# Multi-Class Perceptron for Emotion Classification
This notebook contains an implementation of the multi-class perceptron algorithm for emotion classification using the ISEAR dataset. Datafiles are .csv files containing texts tagged with 7 self-reported emotions: joy, fear, anger, sadness, disgust, shame, and guilt. 
## Perceptron Class
The Perceptron class is initialized with 3 parameters: X-train - List of texts for training the model; y-train - List of labels corresponding to X-train; epoch - an integer corresponding to the number of training iterations.

In [1]:
import data_utils as du
import random

In [2]:
# Class definition for perceptron contains methods init, fit, and predict
class Perceptron:
    def __init__(self, X_train, y_train, epoch):
        self.X_train = X_train
        self.y_train = y_train
        self.epoch = epoch
        # These will be updated below
        self.features = None
        self.weight_vecs = None
        self.labels = None

        # Create dictionary where features are keys and values are indices
        self.features = du.build_vocab(X_train)
        
 
        # Get unique labels
        self.labels = list(set(y_train))

        # Create weight vectors length of vocabulary for each label. This is a 2D dictionary where:
        # Keys are labels and values are dictionaries containing a weight (initialized to value between 0-1) for each feature (word) in our vocabulary.
        self.weight_vecs = {key: dict() for key in self.labels}
        for key in self.weight_vecs:
            for i in self.features.keys():
                self.weight_vecs[key][i] = random.random()
    
  
    def fit(self):
        # We iterate over the model for the specified number of epochs
        for i in range(self.epoch):
            '''We take the argmax of the dot product of our weights + feature vectors. Since we have 1 for word occurance and 0 for 
            non-occurance, we will simply take the sum of weights'''
            for j in range(len(self.X_train)):
                emotion_scores = dict(joy=0, fear=0, guilt=0, anger=0, disgust=0, sadness=0, shame=0)
                text = X_train[j].split()
                for label in self.labels:
                    dot_product = 0
                    for word in text:
                        dot_product += self.weight_vecs[label][word]
                    emotion_scores[label] = dot_product
                
                predicted_label = max(emotion_scores, key=emotion_scores.get)
                true_label = y_train[j]
                if predicted_label != true_label:
                    for word in text:
                        self.weight_vecs[predicted_label][word] -= 1
                        self.weight_vecs[true_label][word] += 1
    
    # Returns list of predicted labels given X_test parameter
    def predict(self, X_test):
        y_predict = []
        for i in range(len(X_test)):
            emotion_scores = dict(joy=0, fear=0, guilt=0, anger=0, disgust=0, sadness=0, shame=0)
            text = X_test[i].split()
            for label in self.labels:
                dot_product = 0
                for word in text:
                    if word in self.features.keys():
                        dot_product += self.weight_vecs[label][word]
                emotion_scores[label] = dot_product
            
            predicted_label = max(emotion_scores, key=emotion_scores.get)      
            y_predict.append(predicted_label)
            
        return y_predict




        


## Prep Training and Test Data
Now, we first prepare our training and test data to be used by the Perceptron class.
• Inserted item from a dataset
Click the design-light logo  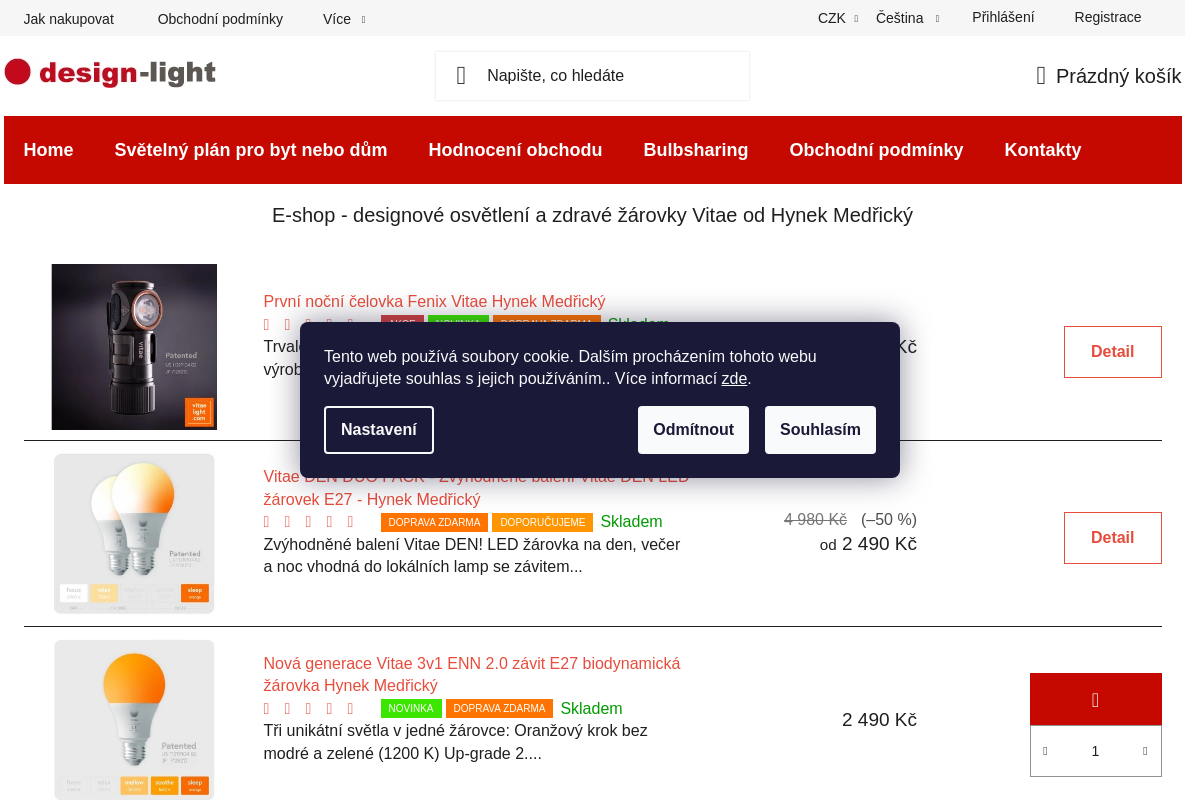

This section defines two functions: sep_labels() and prep_data(). The first, sep_labels() decouples the labels from our training documents and returns a list of training documents, X, and a list of corresponding labels, y. The prep_data() function accepts a two arguments: a path to the .csv training data, and a path to the .csv test data. The function returns 4 lists: X_train, y_train, X_test, y_test. 

In [3]:

# Separate labels
def sep_labels(data):
    X = []
    y = []
    for i in data:
        y.append(i[0])
        X.append(i[1])
    return X, y

# Preparing data for model
def prep_data(train_file, test_file):
    training_data = du.getdata(train_file)
    testing_data = du.getdata(test_file)

    X_train, y_train = sep_labels(training_data)
    X_test, y_test = sep_labels(testing_data)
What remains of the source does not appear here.